I noticed this book in the ’12 Days of Kindle’ sale that Amazon were having for the 2018 winter hols and it made me think of a friend named Hannah who spends most of her work days in a rather mundane looking cupboard (yes, actually in a cupboard), and the title of this book instantly made me think of her.   And so, with me being hooked on the title, and also suitably impressed by the cover art, i had a quick look at the reviews and they seemed rather positive as well — and at £1.49 one can’t really go wrong.   And so, with all four check boxes (cover, title, reviews and price) ticked, i went ahead and bought the book.

Of course, i had to go and tell Hannah about my fiendishly brilliant book purchase, while she was at work, sat in her cupboard.   I know, i’m bad, but it put a smile and a giggle on Hannah’s face.

So, you’re probably wondering, when’s he gonna get onto talking about the actual story and doing an actual review?   Like, was it any good?   Was it worth £1.49?   Did it come up to the standard of the cover and the title?   Was Hannah’s existence, really, ‘unfeasibly mundane’?

The answer to all the above, is yes.

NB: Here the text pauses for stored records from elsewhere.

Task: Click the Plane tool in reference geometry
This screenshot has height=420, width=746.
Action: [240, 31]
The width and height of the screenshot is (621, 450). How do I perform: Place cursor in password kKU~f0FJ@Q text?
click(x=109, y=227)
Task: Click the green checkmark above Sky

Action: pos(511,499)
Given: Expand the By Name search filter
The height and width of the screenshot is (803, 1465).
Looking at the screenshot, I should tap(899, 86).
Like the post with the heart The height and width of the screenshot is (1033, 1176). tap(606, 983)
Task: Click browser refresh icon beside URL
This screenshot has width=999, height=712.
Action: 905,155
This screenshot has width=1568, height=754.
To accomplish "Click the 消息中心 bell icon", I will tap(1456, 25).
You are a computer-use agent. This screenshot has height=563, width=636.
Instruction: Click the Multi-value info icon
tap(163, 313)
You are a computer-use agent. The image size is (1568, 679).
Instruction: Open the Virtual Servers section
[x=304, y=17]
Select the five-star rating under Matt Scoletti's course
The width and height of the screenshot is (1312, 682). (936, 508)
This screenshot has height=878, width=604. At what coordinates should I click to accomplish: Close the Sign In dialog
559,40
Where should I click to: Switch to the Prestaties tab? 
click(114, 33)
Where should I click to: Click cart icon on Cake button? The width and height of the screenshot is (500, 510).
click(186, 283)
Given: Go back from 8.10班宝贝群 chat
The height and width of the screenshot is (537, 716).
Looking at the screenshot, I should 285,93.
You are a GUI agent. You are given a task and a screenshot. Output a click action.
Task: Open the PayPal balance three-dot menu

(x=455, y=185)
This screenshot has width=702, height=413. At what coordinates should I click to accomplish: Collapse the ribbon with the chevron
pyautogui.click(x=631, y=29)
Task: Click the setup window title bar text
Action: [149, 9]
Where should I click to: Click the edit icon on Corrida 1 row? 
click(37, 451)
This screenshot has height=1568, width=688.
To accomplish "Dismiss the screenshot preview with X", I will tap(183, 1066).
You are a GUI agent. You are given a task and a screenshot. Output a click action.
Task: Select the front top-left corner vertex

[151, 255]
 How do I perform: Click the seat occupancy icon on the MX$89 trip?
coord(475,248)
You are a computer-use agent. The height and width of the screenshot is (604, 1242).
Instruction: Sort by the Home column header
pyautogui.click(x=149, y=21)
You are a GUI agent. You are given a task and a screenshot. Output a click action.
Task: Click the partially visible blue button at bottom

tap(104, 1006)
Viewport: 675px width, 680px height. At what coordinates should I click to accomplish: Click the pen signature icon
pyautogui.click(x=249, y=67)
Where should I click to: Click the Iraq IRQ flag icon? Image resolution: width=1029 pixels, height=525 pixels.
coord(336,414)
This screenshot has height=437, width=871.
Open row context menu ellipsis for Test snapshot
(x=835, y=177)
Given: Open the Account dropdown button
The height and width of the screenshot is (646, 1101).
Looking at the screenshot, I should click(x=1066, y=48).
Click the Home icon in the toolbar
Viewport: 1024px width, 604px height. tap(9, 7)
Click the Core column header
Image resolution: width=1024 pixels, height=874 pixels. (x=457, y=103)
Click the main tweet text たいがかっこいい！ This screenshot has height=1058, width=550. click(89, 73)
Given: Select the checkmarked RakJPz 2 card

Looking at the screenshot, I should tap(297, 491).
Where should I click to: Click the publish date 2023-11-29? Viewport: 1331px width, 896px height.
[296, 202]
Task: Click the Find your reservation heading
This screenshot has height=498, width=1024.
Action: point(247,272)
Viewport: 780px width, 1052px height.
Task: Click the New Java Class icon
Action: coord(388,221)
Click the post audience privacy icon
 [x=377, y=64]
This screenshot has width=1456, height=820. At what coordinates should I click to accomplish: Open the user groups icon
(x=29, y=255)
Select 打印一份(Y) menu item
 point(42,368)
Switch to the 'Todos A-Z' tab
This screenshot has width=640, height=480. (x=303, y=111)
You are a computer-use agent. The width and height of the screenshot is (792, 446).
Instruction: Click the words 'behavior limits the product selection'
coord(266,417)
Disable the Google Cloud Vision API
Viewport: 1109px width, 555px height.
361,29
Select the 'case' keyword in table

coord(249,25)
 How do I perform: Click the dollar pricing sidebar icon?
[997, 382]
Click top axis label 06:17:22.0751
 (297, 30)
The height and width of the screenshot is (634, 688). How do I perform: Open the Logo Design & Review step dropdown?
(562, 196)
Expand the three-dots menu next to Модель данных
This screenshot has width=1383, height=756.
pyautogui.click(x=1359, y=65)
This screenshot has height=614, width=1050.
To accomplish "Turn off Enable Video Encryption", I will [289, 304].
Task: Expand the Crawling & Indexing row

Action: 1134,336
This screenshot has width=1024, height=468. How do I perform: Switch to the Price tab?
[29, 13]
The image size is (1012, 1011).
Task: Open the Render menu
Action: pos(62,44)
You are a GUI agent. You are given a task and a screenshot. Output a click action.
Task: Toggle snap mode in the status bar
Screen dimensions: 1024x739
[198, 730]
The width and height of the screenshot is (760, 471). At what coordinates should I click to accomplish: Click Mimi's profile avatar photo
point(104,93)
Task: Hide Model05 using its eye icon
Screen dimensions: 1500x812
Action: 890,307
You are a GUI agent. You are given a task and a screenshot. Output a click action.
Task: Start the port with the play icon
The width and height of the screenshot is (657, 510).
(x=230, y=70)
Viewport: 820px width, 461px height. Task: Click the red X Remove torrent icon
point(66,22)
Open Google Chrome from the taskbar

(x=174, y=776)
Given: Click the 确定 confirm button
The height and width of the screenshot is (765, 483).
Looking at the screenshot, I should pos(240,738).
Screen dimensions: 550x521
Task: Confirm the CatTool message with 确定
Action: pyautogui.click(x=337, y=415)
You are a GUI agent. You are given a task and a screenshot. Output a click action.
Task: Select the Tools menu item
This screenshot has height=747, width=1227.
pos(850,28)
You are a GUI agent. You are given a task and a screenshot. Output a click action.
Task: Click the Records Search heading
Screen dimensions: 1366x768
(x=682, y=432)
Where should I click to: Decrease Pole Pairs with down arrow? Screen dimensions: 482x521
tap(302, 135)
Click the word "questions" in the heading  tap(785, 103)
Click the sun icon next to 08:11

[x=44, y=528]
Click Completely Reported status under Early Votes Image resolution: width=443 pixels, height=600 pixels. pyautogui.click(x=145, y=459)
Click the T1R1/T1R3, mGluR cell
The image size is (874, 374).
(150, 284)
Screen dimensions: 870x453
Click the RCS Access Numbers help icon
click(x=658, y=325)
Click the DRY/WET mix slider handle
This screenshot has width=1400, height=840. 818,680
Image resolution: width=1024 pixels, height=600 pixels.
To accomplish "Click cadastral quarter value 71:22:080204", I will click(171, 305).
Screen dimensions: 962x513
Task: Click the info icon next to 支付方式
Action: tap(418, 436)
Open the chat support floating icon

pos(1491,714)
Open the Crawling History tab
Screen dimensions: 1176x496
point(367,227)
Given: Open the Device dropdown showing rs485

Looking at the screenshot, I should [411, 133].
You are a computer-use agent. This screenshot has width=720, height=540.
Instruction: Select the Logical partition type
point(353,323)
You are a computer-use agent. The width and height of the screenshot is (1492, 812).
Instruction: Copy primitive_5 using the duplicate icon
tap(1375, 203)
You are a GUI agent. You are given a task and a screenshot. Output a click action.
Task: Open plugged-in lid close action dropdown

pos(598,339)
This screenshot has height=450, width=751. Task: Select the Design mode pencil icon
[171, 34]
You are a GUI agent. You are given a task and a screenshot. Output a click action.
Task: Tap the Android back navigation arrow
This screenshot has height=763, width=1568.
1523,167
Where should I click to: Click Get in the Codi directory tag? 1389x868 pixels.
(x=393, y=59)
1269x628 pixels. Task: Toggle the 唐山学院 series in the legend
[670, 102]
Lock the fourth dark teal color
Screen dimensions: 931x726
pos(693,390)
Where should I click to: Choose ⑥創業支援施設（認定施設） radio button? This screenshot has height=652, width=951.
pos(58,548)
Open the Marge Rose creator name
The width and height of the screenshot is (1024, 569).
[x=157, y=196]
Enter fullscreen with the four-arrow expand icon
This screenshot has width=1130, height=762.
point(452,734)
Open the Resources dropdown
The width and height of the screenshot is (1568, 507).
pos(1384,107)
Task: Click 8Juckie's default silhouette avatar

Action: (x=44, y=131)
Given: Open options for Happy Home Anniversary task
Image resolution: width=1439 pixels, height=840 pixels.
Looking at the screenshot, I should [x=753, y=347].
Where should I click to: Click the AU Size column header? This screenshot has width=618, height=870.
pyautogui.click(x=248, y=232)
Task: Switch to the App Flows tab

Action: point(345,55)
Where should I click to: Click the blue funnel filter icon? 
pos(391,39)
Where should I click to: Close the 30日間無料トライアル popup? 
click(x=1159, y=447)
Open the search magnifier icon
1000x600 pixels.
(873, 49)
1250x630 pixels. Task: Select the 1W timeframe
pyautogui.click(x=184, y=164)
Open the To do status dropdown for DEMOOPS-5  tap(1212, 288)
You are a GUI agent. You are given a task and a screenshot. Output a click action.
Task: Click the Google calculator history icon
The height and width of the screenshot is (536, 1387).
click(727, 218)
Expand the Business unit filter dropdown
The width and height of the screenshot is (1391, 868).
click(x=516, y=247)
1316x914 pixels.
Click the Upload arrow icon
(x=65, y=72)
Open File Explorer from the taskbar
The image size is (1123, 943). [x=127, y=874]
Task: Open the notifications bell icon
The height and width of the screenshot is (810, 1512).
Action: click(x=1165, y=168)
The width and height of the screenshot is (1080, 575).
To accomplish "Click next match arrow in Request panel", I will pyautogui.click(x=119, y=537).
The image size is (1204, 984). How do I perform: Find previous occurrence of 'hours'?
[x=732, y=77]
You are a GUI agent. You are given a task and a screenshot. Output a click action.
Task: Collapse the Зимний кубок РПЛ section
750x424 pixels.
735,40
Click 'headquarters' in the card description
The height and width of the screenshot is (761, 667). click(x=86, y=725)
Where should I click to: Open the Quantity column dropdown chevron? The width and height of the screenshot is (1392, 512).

More than yes, actually.

It was brilliant, it was worth more than £1.49, it surpassed its cover and certainly matched its title, as while Hannah starts out with quite a feasibly mundane existence, of which she wasn’t too impressed although she did enjoy some of it, it soon begins to spiral rapidly into complete unfeasibility of mundaneness when Hannah’s parents split up and she goes to stay with her granddad for a couple of weeks and the devil himself turns up at granddad’s house with an accident imp in tow because… well, you’ll just have to read it and find out for yourself.

I know what you’re thining.   You’re thinking it all sounds incredibly silly, ‘the devil himself and an accident imp’?   But it isn’t at all silly, there’s a real underlying serious side to this book.   It’s about the stories of our lives, who gets to write them, who we’re in them with and who we write them with — which would be incredibly dull and tedious if you just wrote a philosophy PHD thesis on the topic, but Michael manages to make the points he wants to make while packaging it all up in an a story that is quite giggle-icious.

I would also add that i think it’s very suitable for both adults (especially parents) and teens alike and, IMHO, speaks incredibly well to each about the other — something for us all to learn.

So yes, at the end of the tale, i can honestly say that it’s a really wonderful book that i’m very glad to have discovered (thank you Hannah and your cupboard ), with a nice easy flowing style that just lets you fall inside the book and enjoy a story about the stories of our lives.